### Required action:
Extract from the entries below, exactly as given, only the lines from the line containing "Over ons (11, 2211)" to the line containing "[Hyundai показала концепты", both lines included.

### Supplied data:
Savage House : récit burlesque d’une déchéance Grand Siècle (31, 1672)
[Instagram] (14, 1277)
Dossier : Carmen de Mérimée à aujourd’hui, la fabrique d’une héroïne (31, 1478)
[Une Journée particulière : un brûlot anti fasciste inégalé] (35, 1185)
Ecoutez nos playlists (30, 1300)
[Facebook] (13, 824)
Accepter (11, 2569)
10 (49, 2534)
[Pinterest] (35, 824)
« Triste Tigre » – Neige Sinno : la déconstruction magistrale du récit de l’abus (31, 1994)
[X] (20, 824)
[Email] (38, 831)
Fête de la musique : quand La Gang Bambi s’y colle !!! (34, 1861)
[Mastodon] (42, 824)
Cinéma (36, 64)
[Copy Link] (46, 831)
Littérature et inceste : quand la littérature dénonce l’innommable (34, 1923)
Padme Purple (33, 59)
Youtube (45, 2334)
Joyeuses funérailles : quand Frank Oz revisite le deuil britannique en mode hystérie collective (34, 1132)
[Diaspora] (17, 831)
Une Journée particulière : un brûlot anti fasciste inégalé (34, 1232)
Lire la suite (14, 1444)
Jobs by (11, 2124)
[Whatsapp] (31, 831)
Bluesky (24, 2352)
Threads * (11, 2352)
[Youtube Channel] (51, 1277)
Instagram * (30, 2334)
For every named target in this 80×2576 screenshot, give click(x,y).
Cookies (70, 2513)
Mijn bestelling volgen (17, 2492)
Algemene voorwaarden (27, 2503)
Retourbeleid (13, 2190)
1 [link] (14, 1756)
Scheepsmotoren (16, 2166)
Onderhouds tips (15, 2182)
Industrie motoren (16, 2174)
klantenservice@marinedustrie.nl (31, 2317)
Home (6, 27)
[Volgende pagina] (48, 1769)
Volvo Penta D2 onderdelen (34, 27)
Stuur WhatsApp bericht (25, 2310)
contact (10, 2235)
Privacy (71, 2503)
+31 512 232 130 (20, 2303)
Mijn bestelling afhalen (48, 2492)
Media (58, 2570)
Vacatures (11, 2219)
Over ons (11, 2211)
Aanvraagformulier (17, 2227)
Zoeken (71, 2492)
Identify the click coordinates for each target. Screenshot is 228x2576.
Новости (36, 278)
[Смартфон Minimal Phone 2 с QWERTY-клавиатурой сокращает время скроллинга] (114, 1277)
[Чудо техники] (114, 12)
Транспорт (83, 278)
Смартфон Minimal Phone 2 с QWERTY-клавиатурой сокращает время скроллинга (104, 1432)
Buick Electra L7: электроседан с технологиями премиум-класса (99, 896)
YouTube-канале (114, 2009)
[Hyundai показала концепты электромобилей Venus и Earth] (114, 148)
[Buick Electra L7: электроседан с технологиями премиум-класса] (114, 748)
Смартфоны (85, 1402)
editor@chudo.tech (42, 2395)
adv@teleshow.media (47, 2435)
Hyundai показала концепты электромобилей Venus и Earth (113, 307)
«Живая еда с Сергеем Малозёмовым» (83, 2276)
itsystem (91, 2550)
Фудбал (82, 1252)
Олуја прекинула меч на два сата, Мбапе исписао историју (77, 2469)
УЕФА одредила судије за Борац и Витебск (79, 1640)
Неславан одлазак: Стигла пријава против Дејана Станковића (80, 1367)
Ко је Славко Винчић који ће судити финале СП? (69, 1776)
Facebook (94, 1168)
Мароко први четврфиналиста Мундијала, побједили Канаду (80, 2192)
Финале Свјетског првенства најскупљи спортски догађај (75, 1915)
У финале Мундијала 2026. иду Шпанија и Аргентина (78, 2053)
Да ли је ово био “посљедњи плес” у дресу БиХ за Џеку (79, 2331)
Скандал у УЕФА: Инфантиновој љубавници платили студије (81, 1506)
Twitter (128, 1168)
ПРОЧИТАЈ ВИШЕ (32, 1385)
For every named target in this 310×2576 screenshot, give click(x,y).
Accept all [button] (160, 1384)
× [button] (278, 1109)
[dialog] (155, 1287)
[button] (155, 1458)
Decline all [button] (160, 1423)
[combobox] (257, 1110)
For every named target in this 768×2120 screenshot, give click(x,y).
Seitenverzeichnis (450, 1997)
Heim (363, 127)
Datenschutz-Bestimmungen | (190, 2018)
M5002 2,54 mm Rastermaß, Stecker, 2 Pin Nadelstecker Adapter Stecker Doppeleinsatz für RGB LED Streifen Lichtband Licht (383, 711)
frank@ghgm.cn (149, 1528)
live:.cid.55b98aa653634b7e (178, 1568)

### Task response:
Over ons (11, 2211)
Aanvraagformulier (17, 2227)
Zoeken (71, 2492)
Identify the click coordinates for each target. Screenshot is 228x2576.
Новости (36, 278)
[Смартфон Minimal Phone 2 с QWERTY-клавиатурой сокращает время скроллинга] (114, 1277)
[Чудо техники] (114, 12)
Транспорт (83, 278)
Смартфон Minimal Phone 2 с QWERTY-клавиатурой сокращает время скроллинга (104, 1432)
Buick Electra L7: электроседан с технологиями премиум-класса (99, 896)
YouTube-канале (114, 2009)
[Hyundai показала концепты электромобилей Venus и Earth] (114, 148)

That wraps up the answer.